### СУТЬ ЗАДАНИЯ
**1)** Переведите на английский предложение из исходного текста: «Кстати сказать, московский погром 9 июня не был единственным выплеском накопившейся в обществе напряженности.»
**2)** Продублируйте из исходного текста без изменений фрагмент, который начинается со слов, содержащих «Так что не в», и заканчивается словами «то худших времен.».

Так что не в молодежи одной дело, и неловко было слышать, как некоторые безответственные комментаторы и ответственные чиновники завели привычную волынку о необходимости "усилить воспитательную работу" и возродить массовые детские организации (любимая мысль столичного градоначальника, которую он еще раз озвучил).
Молодежная политика у государства должна, конечно, быть. Но должна быть и политика вообще, внятная большинству населения. Чтоб оно, население, воспринимало данный конкретный момент в контексте куда-то направленного движения, в котором и оно тоже осмысленно участвует, а не как тягостную паузу, наполненную только пассивным ожиданием не то лучших, не то худших времен.
Кстати сказать, московский погром 9 июня не был единственным выплеском накопившейся в обществе напряженности. Недели две-три до него уже чувствовалось ее нагнетание: сначала заминированный плакат "Смерть жидам" на Киевском шоссе (сотни машин, в том числе и милицейских, равнодушно проехали мимо, а Татьяна Сапунова, которую он возмутил, тут же поплатилась за свой гражданственный поступок), потом такие же плакаты (правда, с "куклами" вместо взрывных устройств) на других дорогах, потом дикий разгром немецкого кладбища в Красногорске. Да и после 9 июня знаки напряженности продолжали появляться: еще один антисемитский плакат на МКАД, поджог кладбища в Волгограде. Как-то слишком много актов "хулиганства и вандализма" на единицу времени, не правда ли? И вряд ли это связано с прохождением закона о политическом экстремизме: при нынешней Думе у правительства и его спецслужб нет никакой нужды устраивать бессмысленные "хеппенинги" для его принятия. Тут явно действуют какие-то "долгоиграющие" факторы.

### ПРЕДСТАВЛЕННЫЙ МАТЕРИАЛ
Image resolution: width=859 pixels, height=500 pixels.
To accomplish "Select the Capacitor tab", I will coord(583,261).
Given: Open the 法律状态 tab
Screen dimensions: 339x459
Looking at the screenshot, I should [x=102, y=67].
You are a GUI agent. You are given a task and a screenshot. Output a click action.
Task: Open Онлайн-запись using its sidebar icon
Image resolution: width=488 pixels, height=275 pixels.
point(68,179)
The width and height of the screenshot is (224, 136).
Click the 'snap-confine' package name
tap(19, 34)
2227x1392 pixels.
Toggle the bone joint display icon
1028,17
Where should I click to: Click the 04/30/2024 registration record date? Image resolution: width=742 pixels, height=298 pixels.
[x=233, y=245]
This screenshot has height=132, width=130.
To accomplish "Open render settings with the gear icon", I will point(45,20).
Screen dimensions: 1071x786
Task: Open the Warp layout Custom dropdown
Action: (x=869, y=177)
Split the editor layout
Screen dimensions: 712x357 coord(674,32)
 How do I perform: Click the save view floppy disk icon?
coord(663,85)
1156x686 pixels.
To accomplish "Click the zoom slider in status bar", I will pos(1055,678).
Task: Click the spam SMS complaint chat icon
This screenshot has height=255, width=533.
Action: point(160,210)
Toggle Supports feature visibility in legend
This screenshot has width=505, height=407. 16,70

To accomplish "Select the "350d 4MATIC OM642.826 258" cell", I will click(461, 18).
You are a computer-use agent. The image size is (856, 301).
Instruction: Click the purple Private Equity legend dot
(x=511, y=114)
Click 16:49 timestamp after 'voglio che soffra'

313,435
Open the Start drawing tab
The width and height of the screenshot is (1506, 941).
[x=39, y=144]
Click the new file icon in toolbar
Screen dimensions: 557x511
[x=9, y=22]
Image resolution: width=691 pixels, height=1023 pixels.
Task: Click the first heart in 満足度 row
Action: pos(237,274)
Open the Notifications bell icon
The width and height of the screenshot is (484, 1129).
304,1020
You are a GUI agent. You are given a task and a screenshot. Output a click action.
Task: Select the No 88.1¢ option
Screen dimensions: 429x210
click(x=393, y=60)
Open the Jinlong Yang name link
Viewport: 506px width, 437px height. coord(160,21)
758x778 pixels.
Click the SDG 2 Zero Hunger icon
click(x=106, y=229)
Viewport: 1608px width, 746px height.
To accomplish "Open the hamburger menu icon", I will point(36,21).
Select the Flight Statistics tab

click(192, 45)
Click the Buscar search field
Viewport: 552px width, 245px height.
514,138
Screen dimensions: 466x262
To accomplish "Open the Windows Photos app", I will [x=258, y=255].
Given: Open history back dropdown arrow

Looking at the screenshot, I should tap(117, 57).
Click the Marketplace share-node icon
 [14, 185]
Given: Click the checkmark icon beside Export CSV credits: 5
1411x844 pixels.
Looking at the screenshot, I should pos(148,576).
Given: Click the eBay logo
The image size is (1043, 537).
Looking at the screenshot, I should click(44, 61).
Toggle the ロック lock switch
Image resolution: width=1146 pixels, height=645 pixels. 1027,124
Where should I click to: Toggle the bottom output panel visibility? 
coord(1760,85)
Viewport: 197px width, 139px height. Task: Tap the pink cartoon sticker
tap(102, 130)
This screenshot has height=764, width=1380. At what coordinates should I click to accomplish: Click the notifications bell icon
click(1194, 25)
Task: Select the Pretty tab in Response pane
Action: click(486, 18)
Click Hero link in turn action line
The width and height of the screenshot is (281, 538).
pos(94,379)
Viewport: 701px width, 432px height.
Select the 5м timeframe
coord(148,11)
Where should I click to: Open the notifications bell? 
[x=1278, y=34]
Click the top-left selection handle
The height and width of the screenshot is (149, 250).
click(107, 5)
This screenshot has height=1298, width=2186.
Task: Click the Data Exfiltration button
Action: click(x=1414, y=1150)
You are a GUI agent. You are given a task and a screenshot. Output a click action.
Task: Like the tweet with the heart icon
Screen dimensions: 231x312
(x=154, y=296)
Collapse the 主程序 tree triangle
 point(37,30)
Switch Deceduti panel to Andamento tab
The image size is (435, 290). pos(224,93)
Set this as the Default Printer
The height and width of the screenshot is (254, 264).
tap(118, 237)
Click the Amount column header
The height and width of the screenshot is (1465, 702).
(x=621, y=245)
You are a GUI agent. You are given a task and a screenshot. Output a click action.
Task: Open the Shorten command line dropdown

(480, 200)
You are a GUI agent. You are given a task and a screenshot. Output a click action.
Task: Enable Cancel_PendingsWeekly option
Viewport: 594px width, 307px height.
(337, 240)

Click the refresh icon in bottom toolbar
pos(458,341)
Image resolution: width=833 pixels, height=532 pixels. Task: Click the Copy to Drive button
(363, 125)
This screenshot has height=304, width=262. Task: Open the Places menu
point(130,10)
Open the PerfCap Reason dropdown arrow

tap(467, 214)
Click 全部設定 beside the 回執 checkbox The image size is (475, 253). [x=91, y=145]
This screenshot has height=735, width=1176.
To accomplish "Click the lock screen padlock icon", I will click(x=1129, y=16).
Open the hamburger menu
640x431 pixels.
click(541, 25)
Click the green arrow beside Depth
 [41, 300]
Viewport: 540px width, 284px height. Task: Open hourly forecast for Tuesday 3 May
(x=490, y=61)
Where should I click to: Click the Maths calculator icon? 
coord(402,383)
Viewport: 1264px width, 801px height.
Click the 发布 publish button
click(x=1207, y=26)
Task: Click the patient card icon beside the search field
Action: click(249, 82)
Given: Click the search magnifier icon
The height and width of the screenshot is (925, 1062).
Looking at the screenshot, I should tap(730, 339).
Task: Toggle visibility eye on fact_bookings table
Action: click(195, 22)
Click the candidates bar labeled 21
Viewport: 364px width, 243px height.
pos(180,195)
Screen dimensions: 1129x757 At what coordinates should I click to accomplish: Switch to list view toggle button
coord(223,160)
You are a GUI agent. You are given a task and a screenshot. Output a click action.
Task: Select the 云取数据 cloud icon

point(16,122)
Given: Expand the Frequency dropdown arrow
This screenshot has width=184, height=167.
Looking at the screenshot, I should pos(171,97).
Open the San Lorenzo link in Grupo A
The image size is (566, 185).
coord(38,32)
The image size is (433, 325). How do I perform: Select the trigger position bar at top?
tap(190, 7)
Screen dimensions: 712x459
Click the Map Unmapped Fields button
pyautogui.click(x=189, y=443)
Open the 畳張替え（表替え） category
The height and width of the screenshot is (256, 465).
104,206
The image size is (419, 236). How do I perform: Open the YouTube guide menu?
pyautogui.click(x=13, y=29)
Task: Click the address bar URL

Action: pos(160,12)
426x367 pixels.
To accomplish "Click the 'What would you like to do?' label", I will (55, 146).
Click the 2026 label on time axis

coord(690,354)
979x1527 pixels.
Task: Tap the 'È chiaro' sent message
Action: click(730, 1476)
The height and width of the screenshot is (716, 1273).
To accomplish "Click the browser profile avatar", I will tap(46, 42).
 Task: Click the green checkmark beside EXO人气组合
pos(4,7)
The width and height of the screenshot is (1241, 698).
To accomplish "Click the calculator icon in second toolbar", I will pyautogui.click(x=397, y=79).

### ОТВЕТЫ
**1)** Incidentally, the Moscow pogrom of June 9 was not the only outburst of the tension that had built up in society.

**2)**
Так что не в молодежи одной дело, и неловко было слышать, как некоторые безответственные комментаторы и ответственные чиновники завели привычную волынку о необходимости "усилить воспитательную работу" и возродить массовые детские организации (любимая мысль столичного градоначальника, которую он еще раз озвучил).
Молодежная политика у государства должна, конечно, быть. Но должна быть и политика вообще, внятная большинству населения. Чтоб оно, население, воспринимало данный конкретный момент в контексте куда-то направленного движения, в котором и оно тоже осмысленно участвует, а не как тягостную паузу, наполненную только пассивным ожиданием не то лучших, не то худших времен.